TO DO:
Please edit the records below so that every "GUI agent" reads "interface agent" and nothing else changes.

=====

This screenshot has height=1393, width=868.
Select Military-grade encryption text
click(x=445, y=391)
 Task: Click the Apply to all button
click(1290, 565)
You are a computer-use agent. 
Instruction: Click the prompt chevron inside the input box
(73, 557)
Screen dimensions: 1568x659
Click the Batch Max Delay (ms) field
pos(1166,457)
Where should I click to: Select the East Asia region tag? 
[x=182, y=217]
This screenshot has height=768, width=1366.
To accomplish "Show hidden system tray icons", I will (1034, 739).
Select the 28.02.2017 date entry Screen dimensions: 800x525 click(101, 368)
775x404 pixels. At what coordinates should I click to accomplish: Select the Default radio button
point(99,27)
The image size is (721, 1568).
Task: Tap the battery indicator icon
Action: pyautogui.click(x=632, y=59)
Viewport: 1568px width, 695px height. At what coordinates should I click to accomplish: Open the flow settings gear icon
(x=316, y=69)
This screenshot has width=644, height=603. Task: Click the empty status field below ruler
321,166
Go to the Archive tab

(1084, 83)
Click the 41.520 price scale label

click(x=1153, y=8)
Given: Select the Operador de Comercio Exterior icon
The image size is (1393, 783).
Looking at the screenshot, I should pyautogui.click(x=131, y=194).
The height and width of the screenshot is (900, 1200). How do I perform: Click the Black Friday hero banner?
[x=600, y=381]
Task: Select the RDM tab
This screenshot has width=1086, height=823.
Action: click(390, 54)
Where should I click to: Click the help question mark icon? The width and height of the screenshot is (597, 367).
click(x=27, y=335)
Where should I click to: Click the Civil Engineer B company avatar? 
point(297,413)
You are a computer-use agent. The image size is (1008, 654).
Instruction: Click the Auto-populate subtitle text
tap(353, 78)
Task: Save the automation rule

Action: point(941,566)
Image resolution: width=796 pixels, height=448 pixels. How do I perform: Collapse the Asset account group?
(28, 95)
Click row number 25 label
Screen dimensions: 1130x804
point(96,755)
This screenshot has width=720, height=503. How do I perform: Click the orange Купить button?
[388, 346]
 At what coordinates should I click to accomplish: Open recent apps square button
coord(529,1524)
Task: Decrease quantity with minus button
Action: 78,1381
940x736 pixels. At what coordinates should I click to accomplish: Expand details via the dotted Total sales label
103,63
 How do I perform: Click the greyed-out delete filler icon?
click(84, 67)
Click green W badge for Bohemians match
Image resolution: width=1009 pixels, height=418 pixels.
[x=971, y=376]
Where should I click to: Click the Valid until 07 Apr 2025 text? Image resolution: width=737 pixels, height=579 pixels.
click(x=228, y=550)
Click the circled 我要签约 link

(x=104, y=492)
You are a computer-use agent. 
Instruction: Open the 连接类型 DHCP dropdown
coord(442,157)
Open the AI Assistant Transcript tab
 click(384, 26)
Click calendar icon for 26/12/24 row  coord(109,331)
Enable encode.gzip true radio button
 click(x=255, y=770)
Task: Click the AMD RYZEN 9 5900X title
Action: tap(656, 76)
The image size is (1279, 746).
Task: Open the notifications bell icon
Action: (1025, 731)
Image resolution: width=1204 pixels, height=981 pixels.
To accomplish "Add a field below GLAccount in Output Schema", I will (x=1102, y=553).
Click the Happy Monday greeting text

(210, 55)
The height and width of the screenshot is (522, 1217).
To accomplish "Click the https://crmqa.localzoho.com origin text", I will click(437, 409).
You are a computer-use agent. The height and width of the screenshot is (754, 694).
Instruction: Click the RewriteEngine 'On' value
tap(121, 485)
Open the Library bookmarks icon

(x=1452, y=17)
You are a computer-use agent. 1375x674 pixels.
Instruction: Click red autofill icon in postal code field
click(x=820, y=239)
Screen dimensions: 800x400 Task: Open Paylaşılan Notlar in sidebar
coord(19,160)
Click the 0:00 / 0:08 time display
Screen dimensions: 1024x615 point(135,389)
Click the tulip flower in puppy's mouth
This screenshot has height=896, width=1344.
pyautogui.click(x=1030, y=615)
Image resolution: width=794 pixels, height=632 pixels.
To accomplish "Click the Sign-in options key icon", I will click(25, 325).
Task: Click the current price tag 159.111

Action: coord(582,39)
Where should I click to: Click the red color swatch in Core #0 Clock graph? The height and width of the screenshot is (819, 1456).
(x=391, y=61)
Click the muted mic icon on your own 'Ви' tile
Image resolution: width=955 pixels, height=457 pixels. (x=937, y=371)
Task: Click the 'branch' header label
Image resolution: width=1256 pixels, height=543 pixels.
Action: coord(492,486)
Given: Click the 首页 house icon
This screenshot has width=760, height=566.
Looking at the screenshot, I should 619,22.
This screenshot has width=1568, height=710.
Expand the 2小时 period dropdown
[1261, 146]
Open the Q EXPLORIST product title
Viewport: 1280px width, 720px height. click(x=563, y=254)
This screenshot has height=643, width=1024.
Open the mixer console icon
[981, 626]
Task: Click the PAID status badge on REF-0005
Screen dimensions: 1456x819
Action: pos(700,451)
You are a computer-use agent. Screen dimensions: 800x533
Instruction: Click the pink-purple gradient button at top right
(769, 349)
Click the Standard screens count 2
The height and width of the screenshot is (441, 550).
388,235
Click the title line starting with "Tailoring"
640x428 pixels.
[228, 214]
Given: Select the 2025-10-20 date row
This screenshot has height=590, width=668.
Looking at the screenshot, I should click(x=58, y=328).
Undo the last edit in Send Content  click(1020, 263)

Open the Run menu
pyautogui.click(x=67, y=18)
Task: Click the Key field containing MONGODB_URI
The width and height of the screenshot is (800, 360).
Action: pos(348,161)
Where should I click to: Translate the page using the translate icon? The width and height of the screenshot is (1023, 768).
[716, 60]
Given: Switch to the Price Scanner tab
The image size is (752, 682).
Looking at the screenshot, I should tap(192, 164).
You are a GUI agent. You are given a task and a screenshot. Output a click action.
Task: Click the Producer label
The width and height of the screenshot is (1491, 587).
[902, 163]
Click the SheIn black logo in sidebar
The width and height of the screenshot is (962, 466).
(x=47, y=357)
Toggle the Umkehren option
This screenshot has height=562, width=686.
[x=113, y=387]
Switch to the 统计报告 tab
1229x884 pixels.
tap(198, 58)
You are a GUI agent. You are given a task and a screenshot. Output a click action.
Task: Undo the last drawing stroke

=====

WRITTEN SOLUTION:
This screenshot has height=1393, width=868.
Select Military-grade encryption text
click(x=445, y=391)
 Task: Click the Apply to all button
click(1290, 565)
You are a computer-use agent. 
Instruction: Click the prompt chevron inside the input box
(73, 557)
Screen dimensions: 1568x659
Click the Batch Max Delay (ms) field
pos(1166,457)
Where should I click to: Select the East Asia region tag? 
[x=182, y=217]
This screenshot has height=768, width=1366.
To accomplish "Show hidden system tray icons", I will (1034, 739).
Select the 28.02.2017 date entry Screen dimensions: 800x525 click(101, 368)
775x404 pixels. At what coordinates should I click to accomplish: Select the Default radio button
point(99,27)
The image size is (721, 1568).
Task: Tap the battery indicator icon
Action: pyautogui.click(x=632, y=59)
Viewport: 1568px width, 695px height. At what coordinates should I click to accomplish: Open the flow settings gear icon
(x=316, y=69)
This screenshot has width=644, height=603. Task: Click the empty status field below ruler
321,166
Go to the Archive tab

(1084, 83)
Click the 41.520 price scale label

click(x=1153, y=8)
Given: Select the Operador de Comercio Exterior icon
The image size is (1393, 783).
Looking at the screenshot, I should pyautogui.click(x=131, y=194).
The height and width of the screenshot is (900, 1200). How do I perform: Click the Black Friday hero banner?
[x=600, y=381]
Task: Select the RDM tab
This screenshot has width=1086, height=823.
Action: click(390, 54)
Where should I click to: Click the help question mark icon? The width and height of the screenshot is (597, 367).
click(x=27, y=335)
Where should I click to: Click the Civil Engineer B company avatar? 
point(297,413)
You are a computer-use agent. The image size is (1008, 654).
Instruction: Click the Auto-populate subtitle text
tap(353, 78)
Task: Save the automation rule

Action: point(941,566)
Image resolution: width=796 pixels, height=448 pixels. How do I perform: Collapse the Asset account group?
(28, 95)
Click row number 25 label
Screen dimensions: 1130x804
point(96,755)
This screenshot has width=720, height=503. How do I perform: Click the orange Купить button?
[388, 346]
 At what coordinates should I click to accomplish: Open recent apps square button
coord(529,1524)
Task: Decrease quantity with minus button
Action: 78,1381
940x736 pixels. At what coordinates should I click to accomplish: Expand details via the dotted Total sales label
103,63
 How do I perform: Click the greyed-out delete filler icon?
click(84, 67)
Click green W badge for Bohemians match
Image resolution: width=1009 pixels, height=418 pixels.
[x=971, y=376]
Where should I click to: Click the Valid until 07 Apr 2025 text? Image resolution: width=737 pixels, height=579 pixels.
click(x=228, y=550)
Click the circled 我要签约 link

(x=104, y=492)
You are a computer-use agent. 
Instruction: Open the 连接类型 DHCP dropdown
coord(442,157)
Open the AI Assistant Transcript tab
 click(384, 26)
Click calendar icon for 26/12/24 row  coord(109,331)
Enable encode.gzip true radio button
 click(x=255, y=770)
Task: Click the AMD RYZEN 9 5900X title
Action: tap(656, 76)
The image size is (1279, 746).
Task: Open the notifications bell icon
Action: (1025, 731)
Image resolution: width=1204 pixels, height=981 pixels.
To accomplish "Add a field below GLAccount in Output Schema", I will (x=1102, y=553).
Click the Happy Monday greeting text

(210, 55)
The height and width of the screenshot is (522, 1217).
To accomplish "Click the https://crmqa.localzoho.com origin text", I will click(437, 409).
You are a computer-use agent. The height and width of the screenshot is (754, 694).
Instruction: Click the RewriteEngine 'On' value
tap(121, 485)
Open the Library bookmarks icon

(x=1452, y=17)
You are a computer-use agent. 1375x674 pixels.
Instruction: Click red autofill icon in postal code field
click(x=820, y=239)
Screen dimensions: 800x400 Task: Open Paylaşılan Notlar in sidebar
coord(19,160)
Click the 0:00 / 0:08 time display
Screen dimensions: 1024x615 point(135,389)
Click the tulip flower in puppy's mouth
This screenshot has height=896, width=1344.
pyautogui.click(x=1030, y=615)
Image resolution: width=794 pixels, height=632 pixels.
To accomplish "Click the Sign-in options key icon", I will click(25, 325).
Task: Click the current price tag 159.111

Action: coord(582,39)
Where should I click to: Click the red color swatch in Core #0 Clock graph? The height and width of the screenshot is (819, 1456).
(x=391, y=61)
Click the muted mic icon on your own 'Ви' tile
Image resolution: width=955 pixels, height=457 pixels. (x=937, y=371)
Task: Click the 'branch' header label
Image resolution: width=1256 pixels, height=543 pixels.
Action: coord(492,486)
Given: Click the 首页 house icon
This screenshot has width=760, height=566.
Looking at the screenshot, I should 619,22.
This screenshot has width=1568, height=710.
Expand the 2小时 period dropdown
[1261, 146]
Open the Q EXPLORIST product title
Viewport: 1280px width, 720px height. click(x=563, y=254)
This screenshot has height=643, width=1024.
Open the mixer console icon
[981, 626]
Task: Click the PAID status badge on REF-0005
Screen dimensions: 1456x819
Action: pos(700,451)
You are a computer-use agent. Screen dimensions: 800x533
Instruction: Click the pink-purple gradient button at top right
(769, 349)
Click the Standard screens count 2
The height and width of the screenshot is (441, 550).
388,235
Click the title line starting with "Tailoring"
640x428 pixels.
[228, 214]
Given: Select the 2025-10-20 date row
This screenshot has height=590, width=668.
Looking at the screenshot, I should click(x=58, y=328).
Undo the last edit in Send Content  click(1020, 263)

Open the Run menu
pyautogui.click(x=67, y=18)
Task: Click the Key field containing MONGODB_URI
The width and height of the screenshot is (800, 360).
Action: pos(348,161)
Where should I click to: Translate the page using the translate icon? The width and height of the screenshot is (1023, 768).
[716, 60]
Given: Switch to the Price Scanner tab
The image size is (752, 682).
Looking at the screenshot, I should tap(192, 164).
You are a interface agent. You are given a task and a screenshot. Output a click action.
Task: Click the Producer label
The width and height of the screenshot is (1491, 587).
[902, 163]
Click the SheIn black logo in sidebar
The width and height of the screenshot is (962, 466).
(x=47, y=357)
Toggle the Umkehren option
This screenshot has height=562, width=686.
[x=113, y=387]
Switch to the 统计报告 tab
1229x884 pixels.
tap(198, 58)
You are a interface agent. You are given a task and a screenshot. Output a click action.
Task: Undo the last drawing stroke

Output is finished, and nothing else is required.